Metadata-Version: 2.1
Name: DataSika
Version: 1.0.3
Summary: Package for building pipeline by yaml file
Home-page: https://github.com/rainyjonne/DataSika
Author: rainyjonne
Author-email: rainyjonne@gmail.com
License: MIT
Project-URL: Bug Tracker, https://github.com/rainyjonne/DataSika/issues
Description: # DataSika :deer: 
        Have you gotten stuck in data muds and needed to write pile of codes to handle just a tiny data type problems?
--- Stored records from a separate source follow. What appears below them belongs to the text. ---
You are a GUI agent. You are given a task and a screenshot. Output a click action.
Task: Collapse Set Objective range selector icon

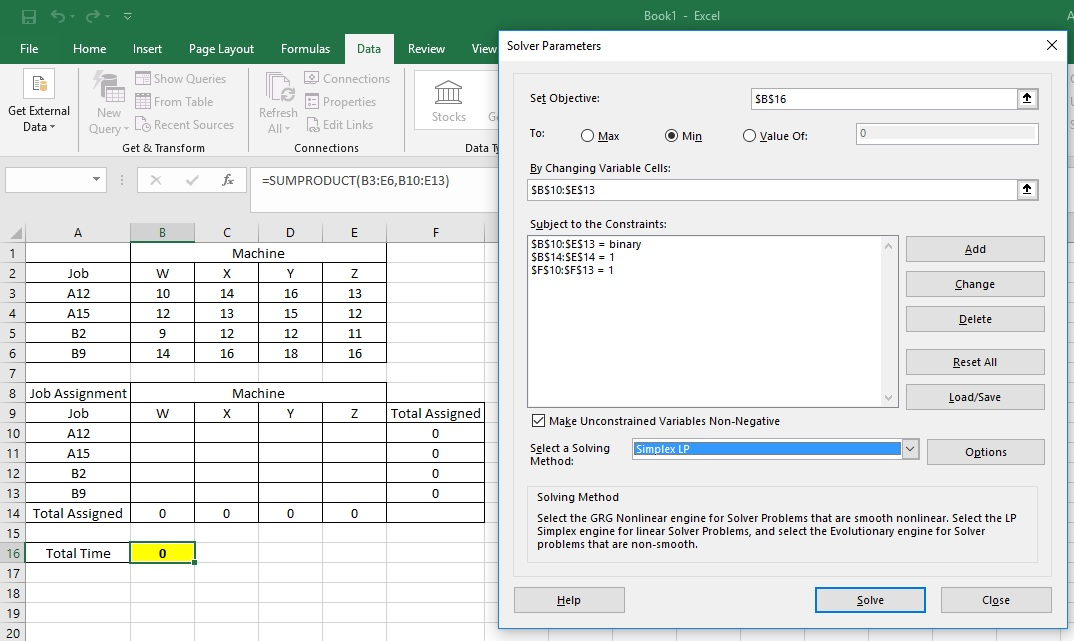click(1027, 99)
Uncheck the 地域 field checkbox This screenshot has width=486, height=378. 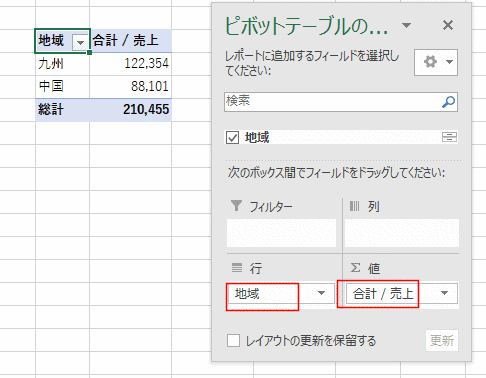(x=232, y=137)
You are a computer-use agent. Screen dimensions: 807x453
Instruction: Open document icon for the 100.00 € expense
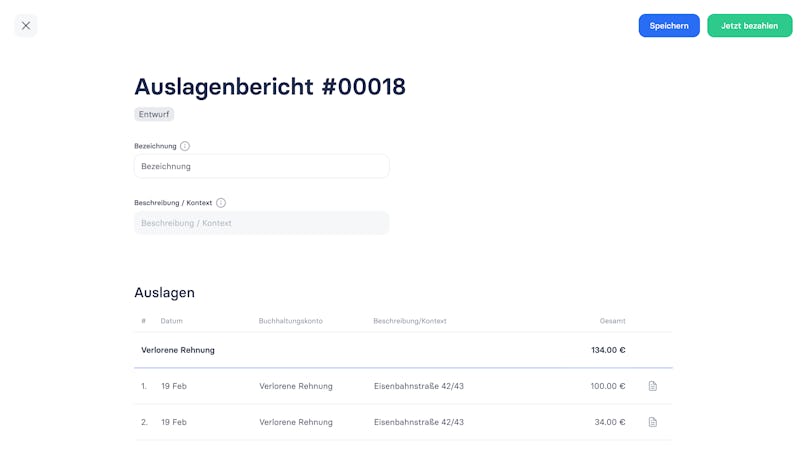653,386
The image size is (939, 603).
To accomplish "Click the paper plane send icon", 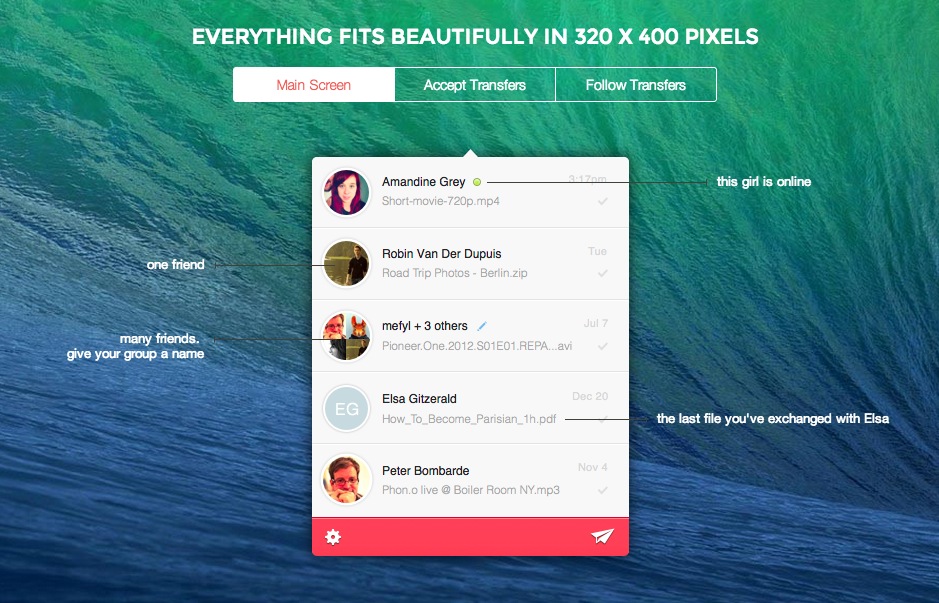I will pyautogui.click(x=602, y=536).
Or have you bumped into some situations that you have to check out your spaghetti codes :spaghetti: for a long time to see what's wrong when cleaning your data?  Don't worry! :relieved: Here comes `DataSika` :deer:  for you! `DataSika` is a simple python package that allows you to produce your own data pipeline locally by writing some basic **standard yaml syntaxs**. You can do **webscrapping**, **api-requesting** based on our useful functions. Also, we provide some filter availabilities for you if you want to filter out some content by **xpath (for html responses)**, **jsonpath (for json responses)** and **sql (for manipulating dataframes)**. Can't wait to try? Just install it as soon as possible and test it with examples we provided! :satisfied: :sparkles: 
        
        ## Compatibility of python
        - python version > `3.7`
        
        ## [PyPI Package](https://pypi.org/project/DataSika/)
        
        ## Environment SetUp
        ### Clone this project `(If you wanna run some examples!)`
        - Using command: `git clone git@github.com:rainyjonne/DataSika.git`
        - Manually download: clicking `Download ZIP file` from the green code button 
        
        ### Install Python
        - [Install python directly](https://www.python.org/downloads/)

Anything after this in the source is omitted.